In the last ten games before the break, Columbus went 5-4-1. While sitting just one point behind Detroit for the second wildcard spot (8th place), what they would like is to solidify their playoff seeding by finishing in second or third in the division. They're currently three points behind Philadelphia (3rd) and four points behind the Rangers (2nd).

"We're probably going to have to go another good run", Letestu continued. "I think playing .500 or a little bit above is not going to get it done. We're definitely focused on putting together some wins. We need to take care of business on home ice and hopefully break that threshold of whatever it takes to get into the playoffs."

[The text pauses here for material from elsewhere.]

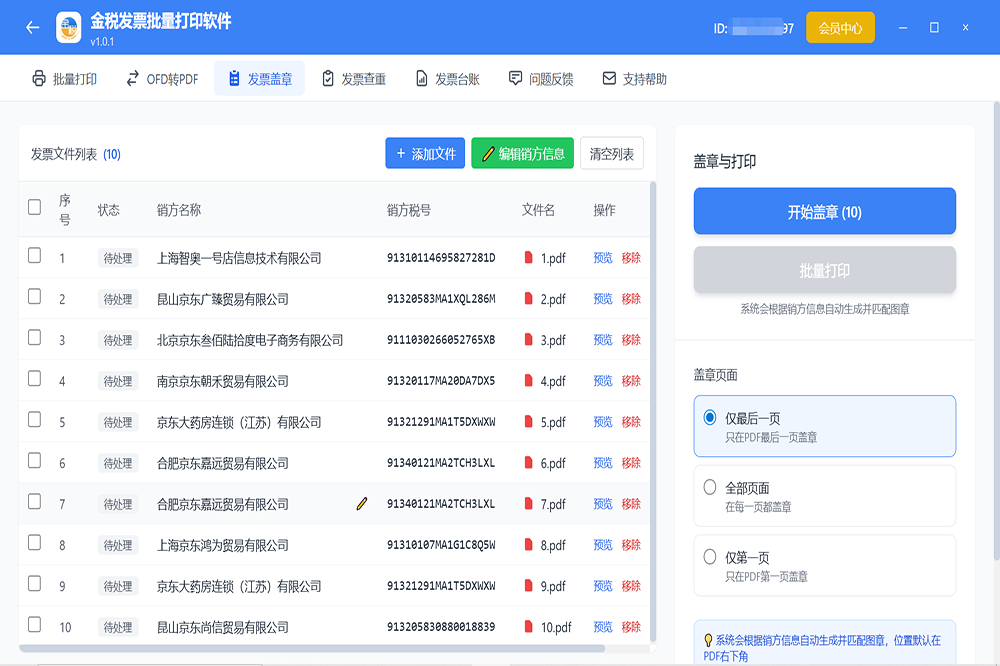1000x666 pixels.
Task: Select the 仅最后一页 radio option
Action: (x=710, y=418)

Their identity as a hard working team is becoming enmeshed within the fabric of the club. The mandate that President of Hockey Ops John Davidson laid down is starting to come to fruition. With the second best record (tied with NYR and STL) in the NHL since January 1 (12-5-1), they are gelling on individual lines and as a team.

"I think that's what our whole season should have been like", said Letestu. "We know what we are. We're a hard working team. If we're going to put together winning streaks like that (eight games in a row), we need to get to our identity as quick as possible."

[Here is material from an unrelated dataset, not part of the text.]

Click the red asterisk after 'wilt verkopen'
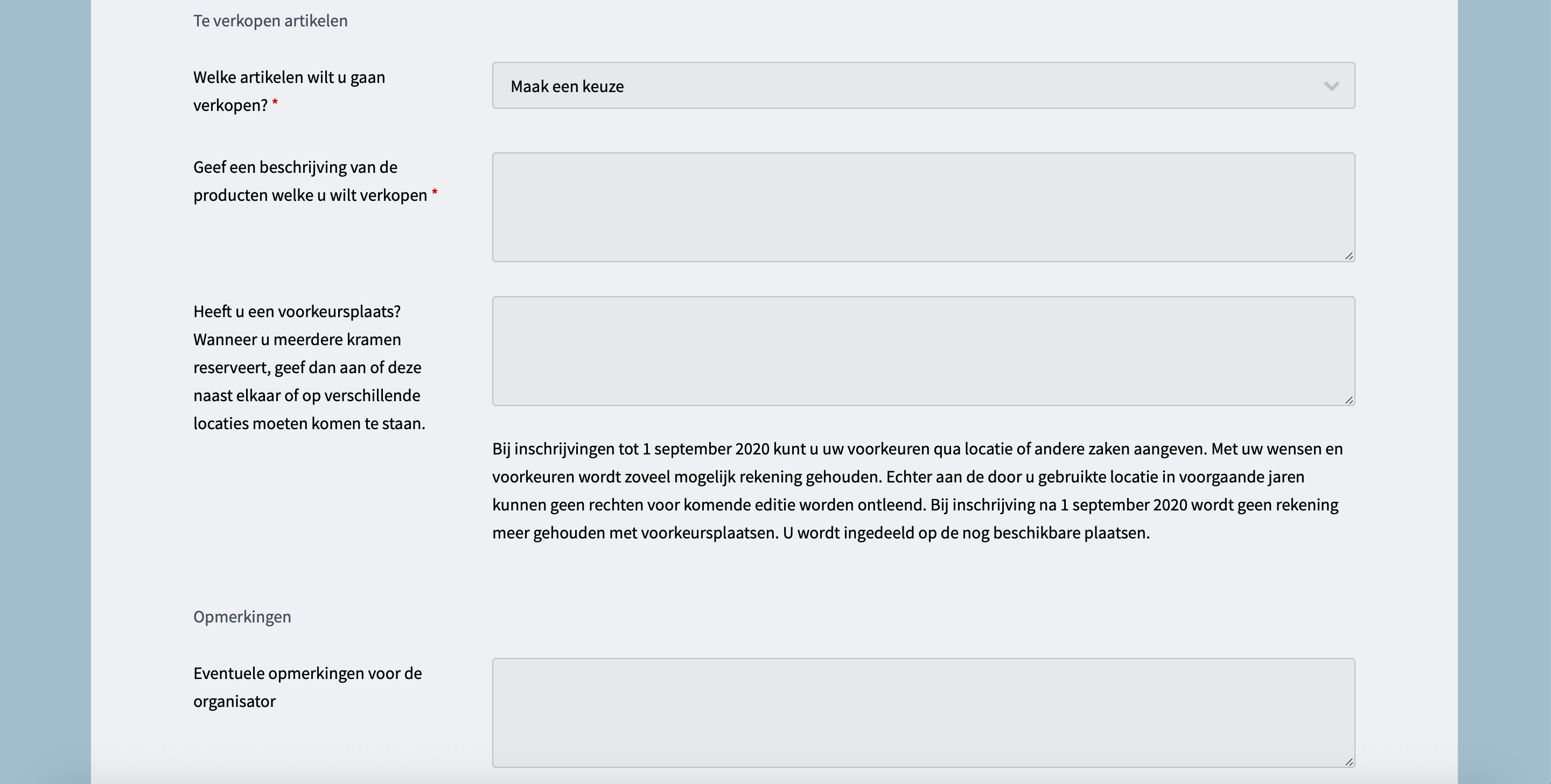Screen dimensions: 1551x784 435,193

"We can't dip our toe in the water. There has to be no 'feeling out' process or any kind of 'wading into it'. We have to pick up right where we left off. We've got to be all-in right from the start."

With the lone playoff appearance of 2009 becoming a distant memory, Letestu and the rest of the players see a fan base that is excited, yet somewhat cynical. Talk is cheap and he knows that action speaks much louder than words.

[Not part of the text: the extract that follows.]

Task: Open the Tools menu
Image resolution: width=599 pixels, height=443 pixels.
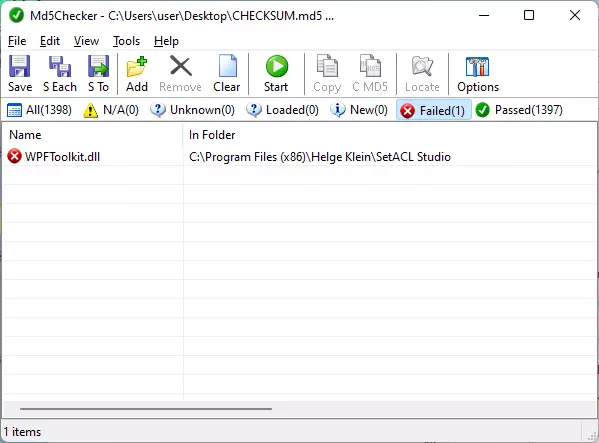Action: pos(126,41)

"The way the franchise has gone, there are probably a lot of doubters right now", he said. "I think until you win, and win consistently, I guess that's fair. It's on us to change the dynamic and to change the culture."

Associate coach Dan Hinote has been to the playoffs six times in his career as a player in the NHL and won the Stanley Cup on 2001 while a member of the Colorado Avalanche. He has a wealth of experience that he brings to club and is not that far removed, at age 37, from the guys in the room.

"You try not to look too far ahead, especially now with the parity in the NHL", Hinote said. "Basically, the way I look at it is that you can't go around and lose two in a row. If you can go two out of three, I think that's what it is going to take in our conference and division. It's going to come down to the last game of the year, no question."

Slow starts for Columbus have been their bane. Most teams will do their level best to come out of the gates with their guns blazing, and the Blue Jackets are no exception.

"We can't look at it as the beginning of the season where we've kind of fallen asleep in the last couple of years. We had the momentum going into the break and we have to maintain that. To me, the teams that are able to come off the break full-tilt are going to give themselves an advantage at about the ten game mark after the break."

"If you come out sleepy, and I've seen it, it's tough to come back after the Olympics. When I was in Colorado, we had twelve guys go and it was tough to get the team going again. To me, the most important thing is to come out and start playing 'our' hockey right away."

"(New) Jersey plays a real tight system. It's going to be a tough game, a 2-1 game. They play like us in the D-zone. If we come out and we're sleeping for even a period, it's probably going to be over."

Columbus is a club that many teams might have looked past in the last few years. That attitude started to change last year during the 19-5-5 stretch run. The Blue Jackets started to gain the respect of teams, as they had to take Columbus seriously. Since January 1, the same dynamic seems to be unfolding.

"We're not surprising anybody anymore", said Hinote. "The Blue Jackets they saw in the past, they might have thought they could take us 'lightly'. But for the most part, in this league, there is no easy game. Our style of play, before we ever get to your barn, is pretty well known. We're going to play a hard game against you. If you're sitting in the other locker room, you pretty much know what to expect."

Focus and determination are the two words that come to mind to describe this club as they enter the final twenty-four games of the season. They know what they have to do and they know how they have to do it. It all comes down to execution. They want their actions to speak volumes.